Düsseldorf | Die Überalterung der Gesellschaft macht auch vor der Polizei in Nordrhein-Westfalen nicht halt: Der Altersdurchschnitt in NRW ist seit 2005 um dreieinhalb Jahre auf rund 45 Jahre gestiegen. In etlichen Behörden liegt das Durchschnittsalter bereits bei fast 50 Jahren. Die Polizeigewerkschaften warnen vor einer Versorgungslücke. Das NRW-Innenministerium sieht sich dagegen gut vorbereitet und will mit Neueinstellungen, Umschulungen und einer veränderten Aufgabenverteilung gegensteuern.

Obwohl die jährlichen Neueinstellungen vom Land aufgestockt werden, drohe der Polizei ab 2015 ein massiver Stellenabbau, weil viele Beamten in den Ruhestand gingen, warnten die Gewerkschaften. Wenn die Entwicklung anhalte, fehlten bis zum Ende des Jahrzehnts rund 2.000 Gesetzeshüter, prognostiziert die Gewerkschaft der Polizei in NRW (GdP NRW).

Die rot-grüne Landesregierung hat bereits auf die Überalterung in den Polizeiwachen reagiert: Ab 2014 kommen nach Angaben des Innenministeriums mit 1.400 Neueinstellungen deshalb jährlich rund 300 Kräfte mehr als bisher nach. „Das ist erforderlich, um die extremen Spitzen der Pensionierungen aufzufangen“, sagte Ministeriumssprecher Wolfgang Beus.
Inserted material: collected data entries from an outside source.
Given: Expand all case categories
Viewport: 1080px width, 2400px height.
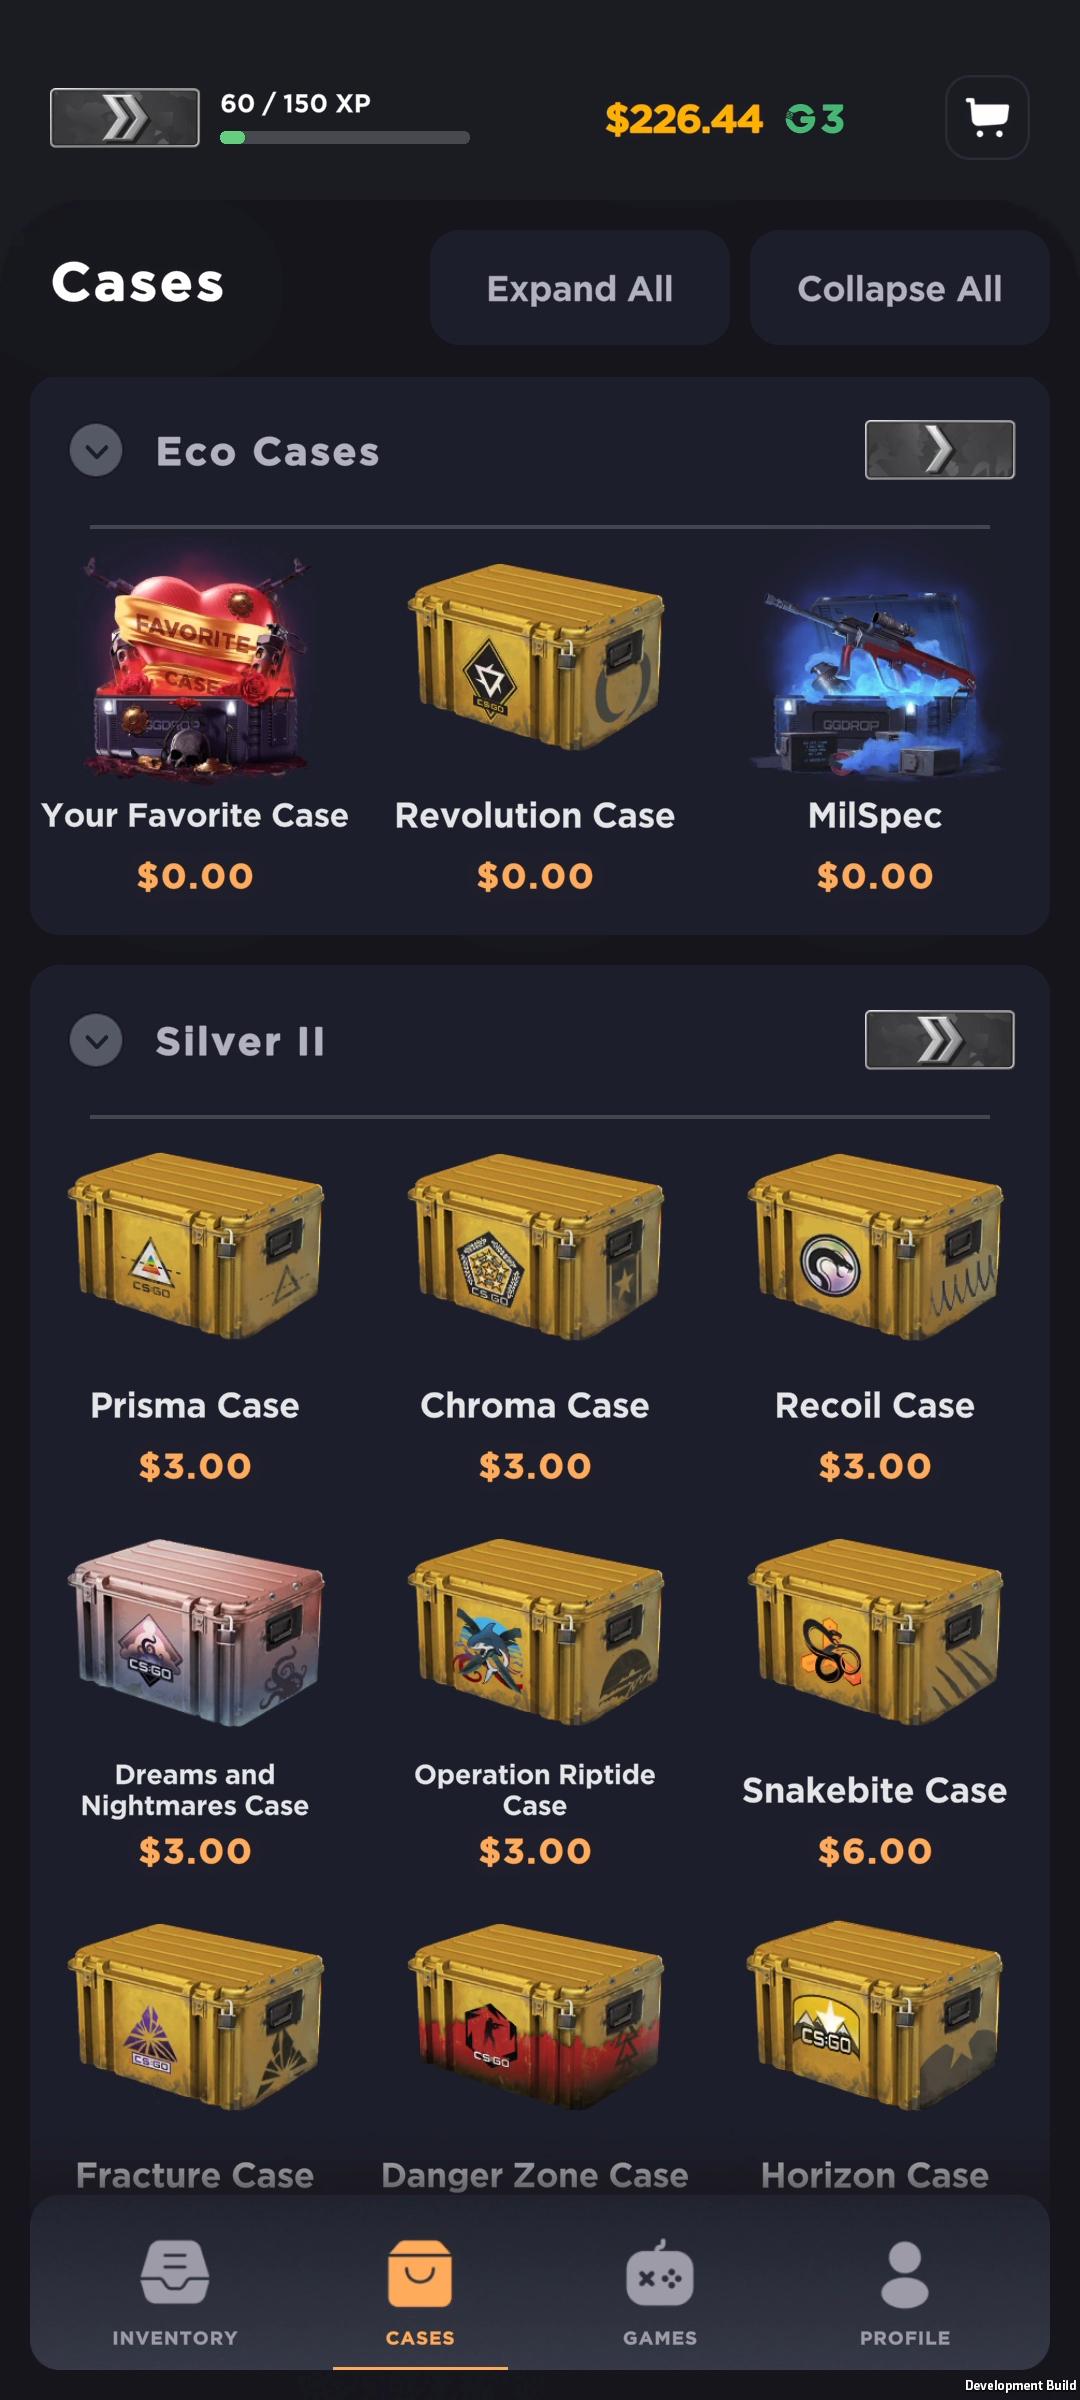Looking at the screenshot, I should coord(580,288).
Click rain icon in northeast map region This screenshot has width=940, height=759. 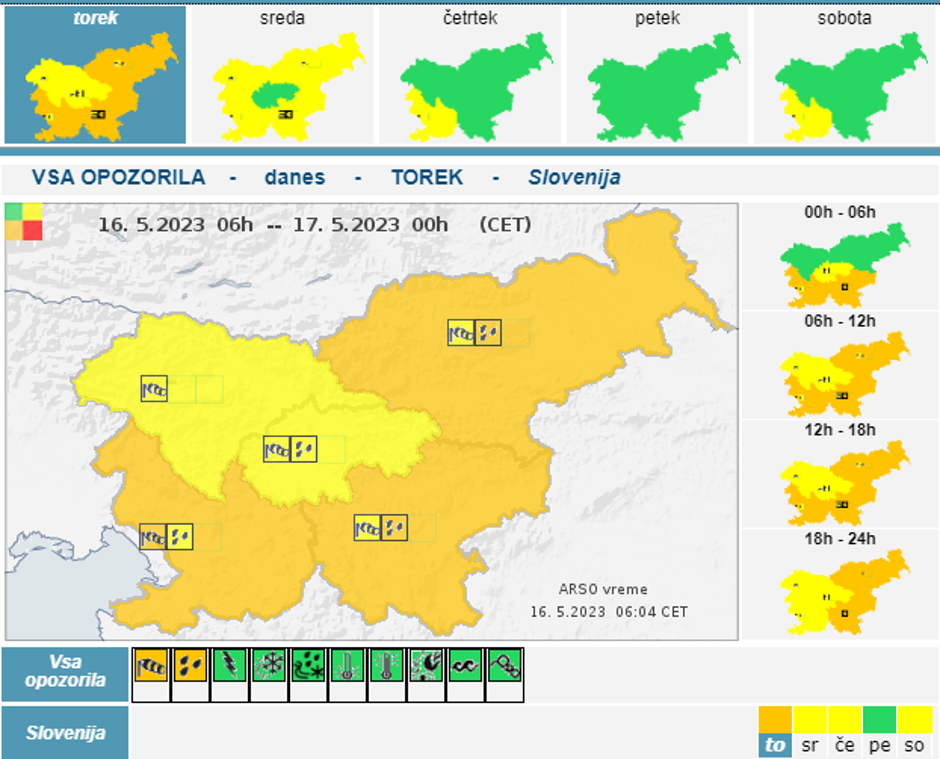pos(488,333)
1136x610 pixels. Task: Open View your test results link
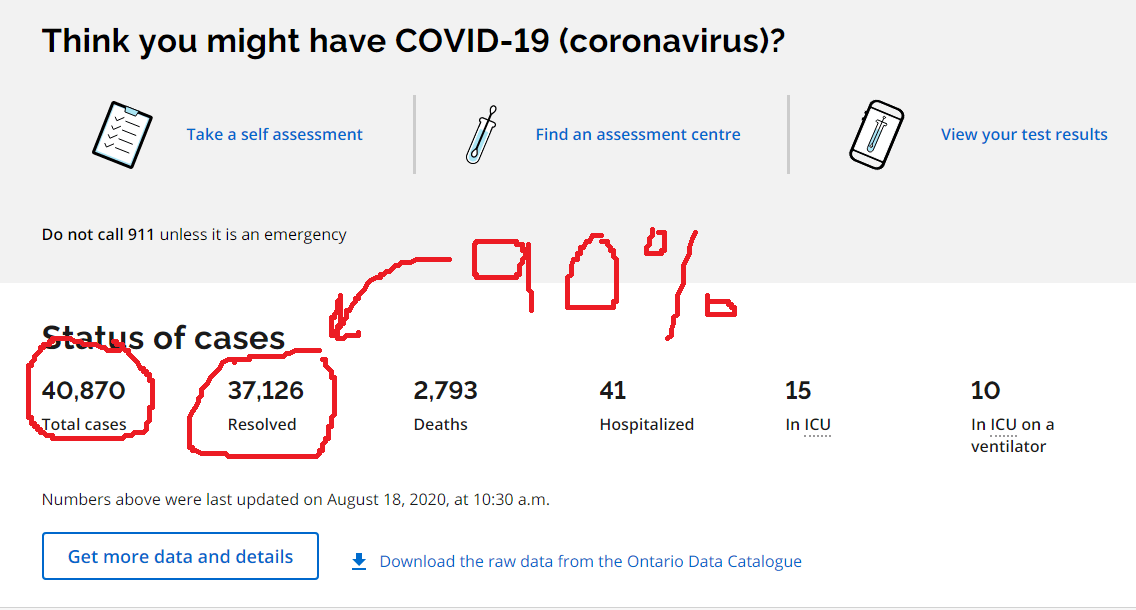(x=1024, y=134)
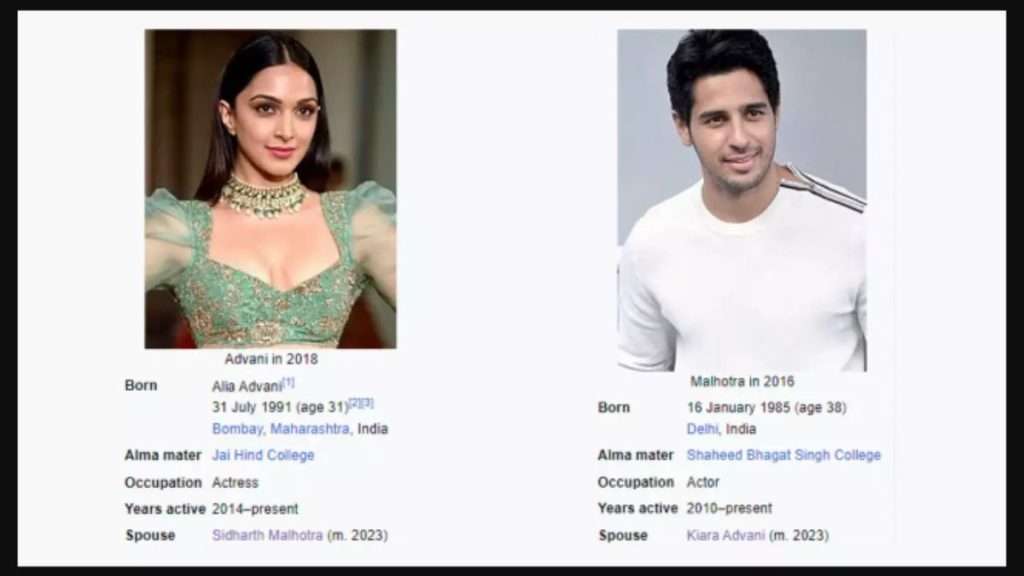Screen dimensions: 1024x576
Task: Click the Maharashtra link
Action: tap(310, 429)
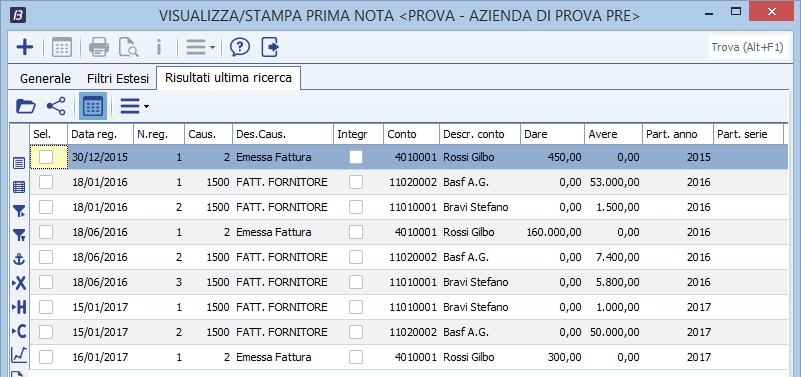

Derzeit gibt es rund 40.000 Polizisten im Land.

Gewerkschaft moniert „Rechenfehler“

Diese Maßnahmen reichten dennoch nicht aus, kritisiert die GdP in Düsseldorf. „Die Aufstockung ist zwar ein Schritt in die richtige Richtung, enthält aber einen entscheidenden Rechenfehler“, sagte Gewerkschaftssprecher Stephan Hegger und fordert 1.700 zusätzliche Stellen pro Jahr. Nicht alle der 1.400 Nachwuchspolizisten, die ihre Ausbildung bei der Polizei beginnen, würden diese nämlich auch erfolgreich abschließen. „Wegen Abbrechern und Durchfallern treten rund sechs Prozent weniger den Dienst an“. Mehr Frauen im Polizeidienst führten zudem zu vermehrten Erziehungszeiten und Ausfällen, die aufgefangen werden müssten. Faktisch sei nach Angaben der Gewerkschaft also mit rund 250 Nachrückern weniger zu rechnen.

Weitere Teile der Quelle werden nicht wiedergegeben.